For those who want a change from the Gospel
Lent 1 – Genesis 2:15-17, 3:1-7

This Sunday is the first of Lent, a period of penitence and reflection on our sins and lack of holiness. But what exactly do we mean by ‘sin’? If I were a fly on the wall, or could read people’s minds, I would love to know what was going on in people’s minds when we were praying the prayer of confession at the start of our communion services each week. I would be interested, not for the prurient pleasure of being a spectator on others’ peccadillos, but because I am interested in what exactly we count as sins needing confession. I suspect if I had such telepathic gifts I would observe a few lost tempers and harsh words, maybe some petty dishonesty with the biros at work, and even perhaps an excessive interest from some in Naked Attraction on Channel 4. It is fascinating to know what Christians think sin is, and today’s OT reading gives us what may be some new angles.
We know the story. God generously gives the man and woman everything to eat and enjoy, apart from just one tree. If we were led into a great library and told we could read any book we liked except this one, where would we all immediately head? It’s human nature. So all the other wonderful vegetation fades into the background, with all the focus on that one. However we read this story, talking snake and all, it tells us truths about human nature but also about the nature of sin as the Bible sees it.
Sin is doubting God. Helped, of course by the snake, who twists and misquotes God’s words, the couple are led to begin to believe that maybe God hasn’t been as all-blessing and generous as they had previously thought. Where there are limits they are for our good, just like speed limits on the motorway, but sin’s roots lie in questioning whether a good God has put limits in place for our safety, or whether he’s just being a bit of a killjoy. This story is often called ‘The Fall’, but I heard one theologian saying it would be better described as ‘The Rupture’, where the human race burst out of the health-giving limits to go where it should not have gone. Sin is fundamentally thinking that we know better than God.
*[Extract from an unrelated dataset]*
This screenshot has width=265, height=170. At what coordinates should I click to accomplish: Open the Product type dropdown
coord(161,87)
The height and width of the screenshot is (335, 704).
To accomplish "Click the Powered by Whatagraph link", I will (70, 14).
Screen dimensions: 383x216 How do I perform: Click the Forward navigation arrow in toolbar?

Sin is entering into discussion. There’s a sense in which the battle is lost at the start of verse 2, when the woman tries to discuss the situation with the snake, and clarify the issues. Most of the time we don’t sin suddenly: we make choices after weighing up the options. You can’t win an argument with the devil, and Jesus knew this. There’s a real contrast with Jesus in today’s gospel and Eve’s attempts to argue the toss. Jesus refuses to countenance any discussion: he dismisses Satan’s temptations with terse phrases and concise Scripture quotations. When we start to explore sin or rationalise it, we’ve lost.
Sin is wanting more. That rupture occurs when we want more than it is right for us to have, or more than God has chosen to give us. The idea of ‘becoming like God’ in v.4 is an attractive one. One commentator on this passage suggests that the Hebrew for ‘knowing good and evil’ is not simply about knowing what’s right or wrong, but rather implies deciding for ourselves what is right or wrong, thus rejecting God’s reign over our lives and doubting that he knows best what’s good for us. Sin isn’t just about greed and covetousness. It’s about wanting, in Frank Sinatra’s immortal words, to do it my way.
Sin is putting desire above obedience. The final move which clinched the deal for the couple was seeing how nice it would be to eat the fruit. They had been told very clearly what they should do and not do, but all that went out of the window as they gazed on the forbidden fruit and imagined how wonderful it would taste. It was that final triumph of human desire over obedience to God which actually got the fruit into their mouths.
So that journey, of doubting God, arguing about it, wanting more and placing what we feel we want above what God has said, is the royal route to sin, which Jesus so steadfastly refuses to travel in the Gospel reading. Maybe Lent is a time to look more deeply, not just at what we have done to offend God, but why we did it and how we got to that point.